Excerpt>
================

The Salt Creek surf spot lives on the northern edge of Dana Point, and it’s not for the faint of heart. Salt Creek is where the experts go to get barreled. The waves roll in along a rocky point and a sandy beach you might recognize from surf magazines.
That said, it’s considered an awesome spot in Orange County for local and visiting surfers alike. Even boogie boarders head out to enjoy the bigger waves. The Salt Creek break will test your skills while still maintaining the chill surf town vibes you can enjoy offshore.
You can access the Salt Creek surf break from the Pacific Coast Highway and Ritz Carlton Drive. There’s a metered parking lot and a place to refuel and refresh with amazing comfort food and picnic provisions at Young’s Beach Shack. Make it a day at the beach, paddle out and park it on the sand all day long.
One of the most legendary surf breaks for the likes of Hobie Alter and Bruce Brown was Killer Dana, which existed where the Dana Point Harbor sits in present day Dana Point. The break boasted some of the biggest surf in California with waves sometimes reaching over 12 feet high. The surf break no longer exists since the harbor was built, but the culture of surfing that it housed lives on throughout Dana Point.
As you already know, people have flocked to Dana Point for decades to catch waves and spend time soaking in the sun on the beach. When it comes to the U.S., there is nothing like surfing Dana Point. No place has the same rich history of innovation and participation in California’s official state sport.

================

Exercises>
1. Echo part of the Dana Point surf passage word for word, starting at "That said, it’s" and ending at "can enjoy offshore.".
2. According to the Dana Point surf passage, how high did the waves at Killer Dana sometimes reach?
The material after the Dana Point surf passage has no connection to it.

Records>
================

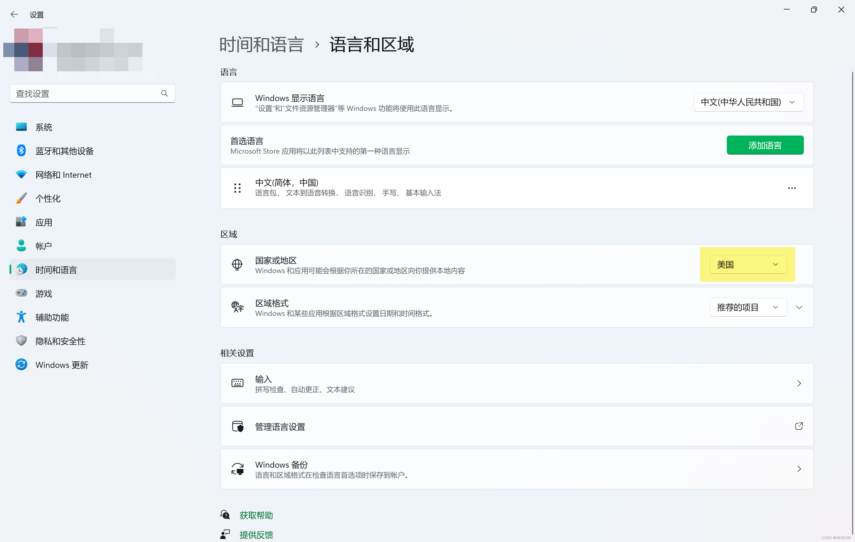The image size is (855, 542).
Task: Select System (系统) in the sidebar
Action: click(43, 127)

================

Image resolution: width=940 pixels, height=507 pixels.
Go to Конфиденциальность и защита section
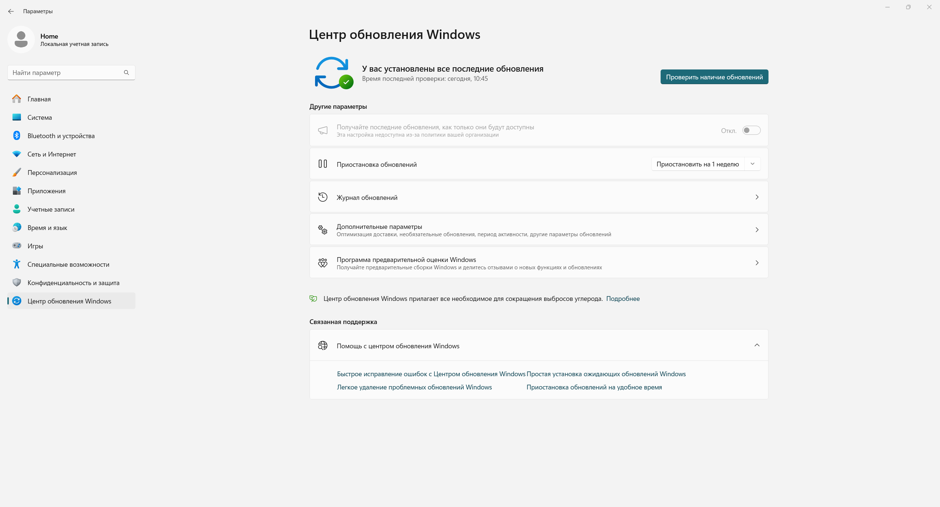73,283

================

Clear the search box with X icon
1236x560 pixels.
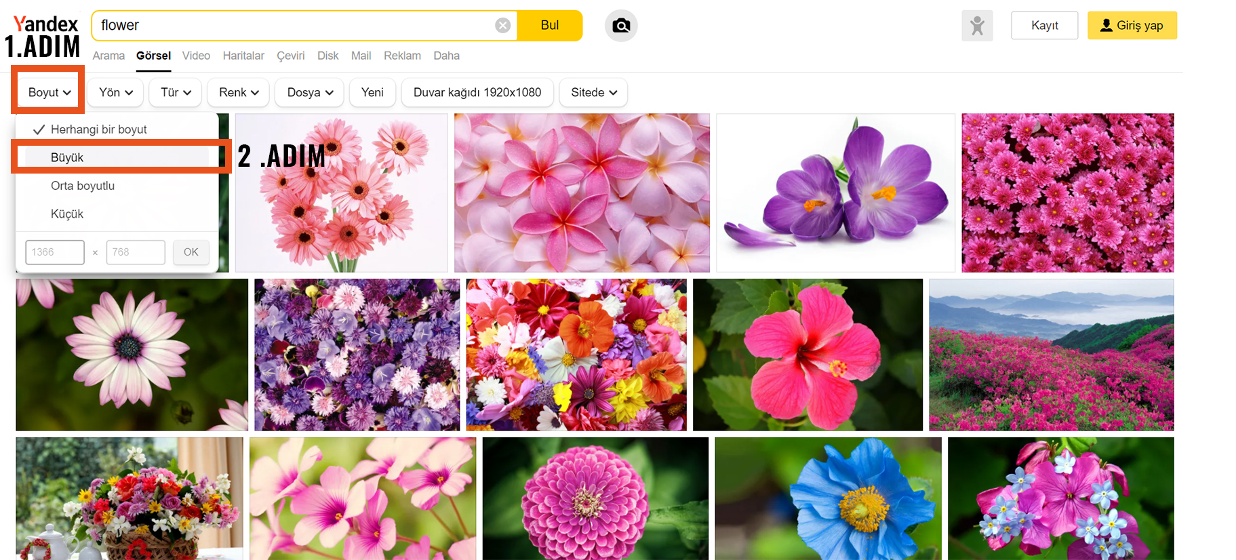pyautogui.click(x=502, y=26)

================

Set of answers>
1.
That said, it’s considered an awesome spot in Orange County for local and visiting surfers alike. Even boogie boarders head out to enjoy the bigger waves. The Salt Creek break will test your skills while still maintaining the chill surf town vibes you can enjoy offshore.

2. Over 12 feet high.